Even though you can download the binaries from the releases, you have to make sure that the offsets and the binary search opcodes done is the same on your windows version or you will get a BLUE SCREEN OF DEATH
All offsets and patterns that needs to be modified based on your windows version can be found in the file ending with Util.h within each project.
Following the guide inside the folder will help you figure it out how to retrieve the opcodes and offsets.
I discovered an alternative method that bypasses kernel-level verification by overwriting the callback function inside the Callback entry itself with a KCFG-compliant function that simply returns.
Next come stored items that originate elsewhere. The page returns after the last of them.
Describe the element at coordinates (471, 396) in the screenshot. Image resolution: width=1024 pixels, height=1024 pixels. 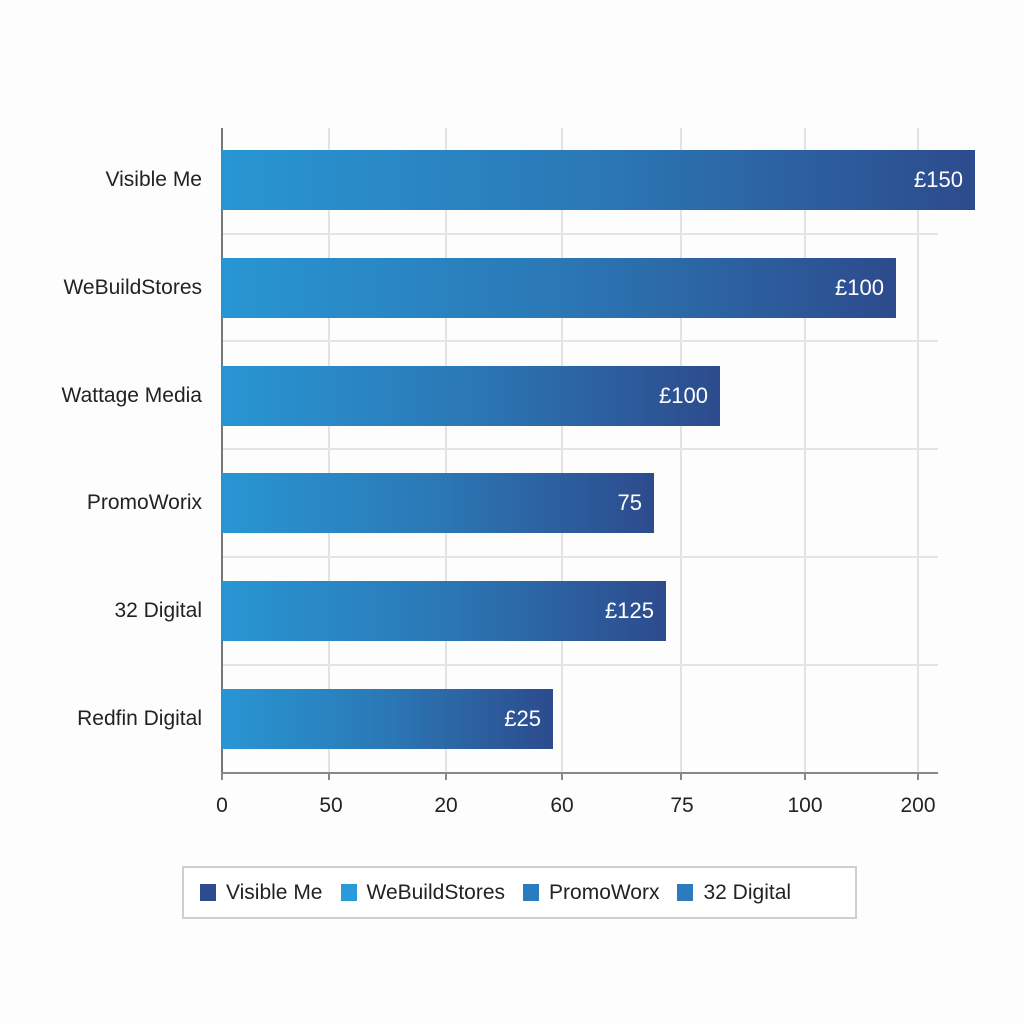
I see `bar-wattage-media: £100` at that location.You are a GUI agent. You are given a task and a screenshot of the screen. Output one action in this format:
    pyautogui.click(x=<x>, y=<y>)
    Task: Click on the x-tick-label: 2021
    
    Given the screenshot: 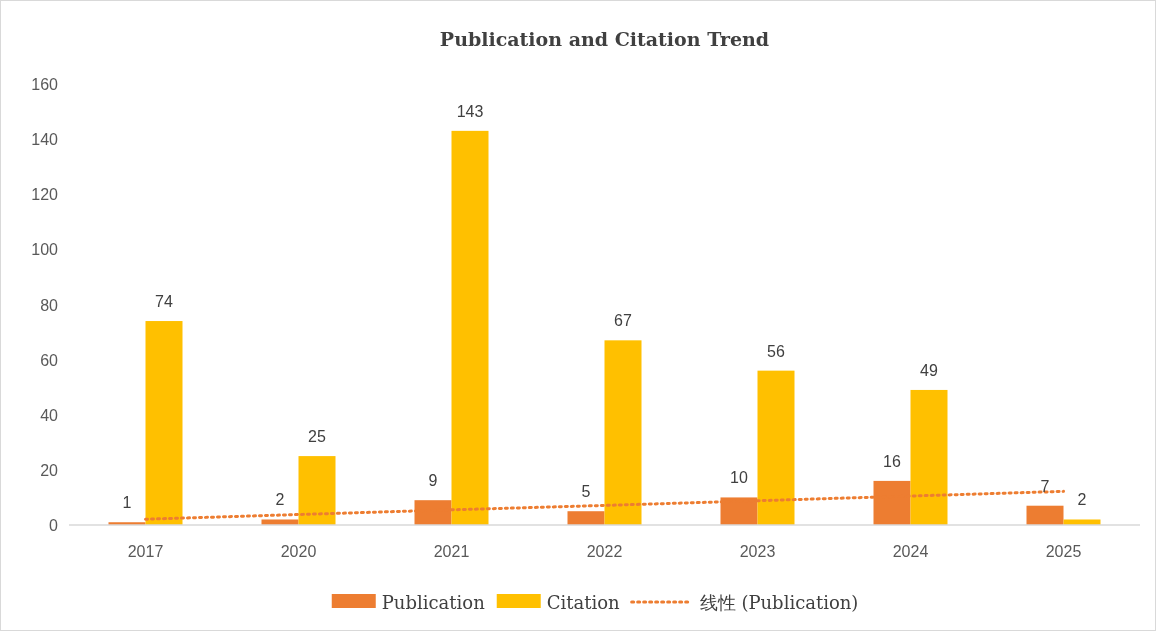 What is the action you would take?
    pyautogui.click(x=452, y=552)
    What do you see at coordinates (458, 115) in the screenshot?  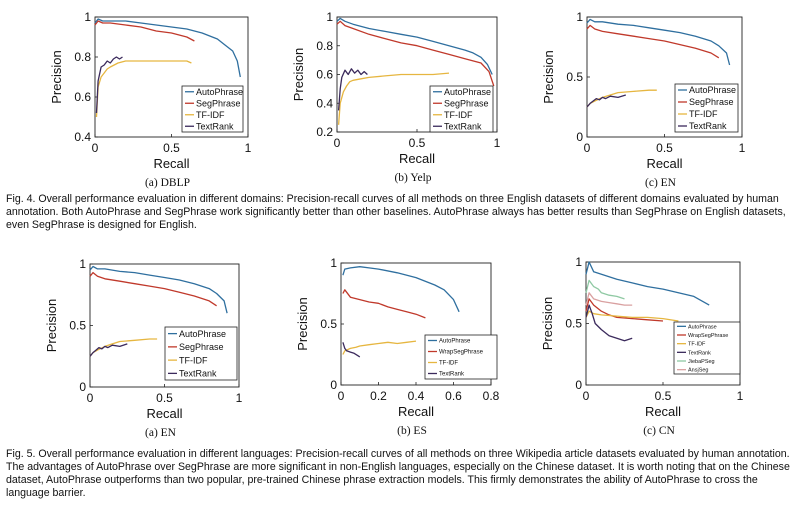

This evades detections that monitor changes at the callback array level (For Kernel Notify Routines Callbacks).
This is an advanced topic requiring the following prerequisites:
-
Assembly understanding
-
Familiarity with C programming
-
Experience with WinDbg
-
Familiarity with IDA
-
Windows kernel exploitation knowledge
WinDbg: Windows Debugging Tools
IDA: Hex-Rays IDA Free
To debug your local kernel (for fixing your offsets and reversing), follow the instructions here: Setting up local kernel debugging
This project is for both pentesters and defenders to understand how attackers can bypass EDR kernel implementations.
- For everyone to be able to learn how technically bypassing EDR is done.
- For having the flexibility to create your own tool which make it pretty easier to bypass signature based detection.
- For researchers to be able to play around the code and debug and reverse.
- Kernel Notify Routines Callback Bypass
- MiniFilter File Callback Bypass
- Network Callout Callback Bypass
- ETW-TI Kernel Bypass
Host Name: WIN11
OS Name: Microsoft Windows 11 Pro
OS Version: 10.0.26100 N/A Build 26100
This project is for educational purposes only. Unauthorized use of this tool in production or against systems without explicit permission is strictly prohibited.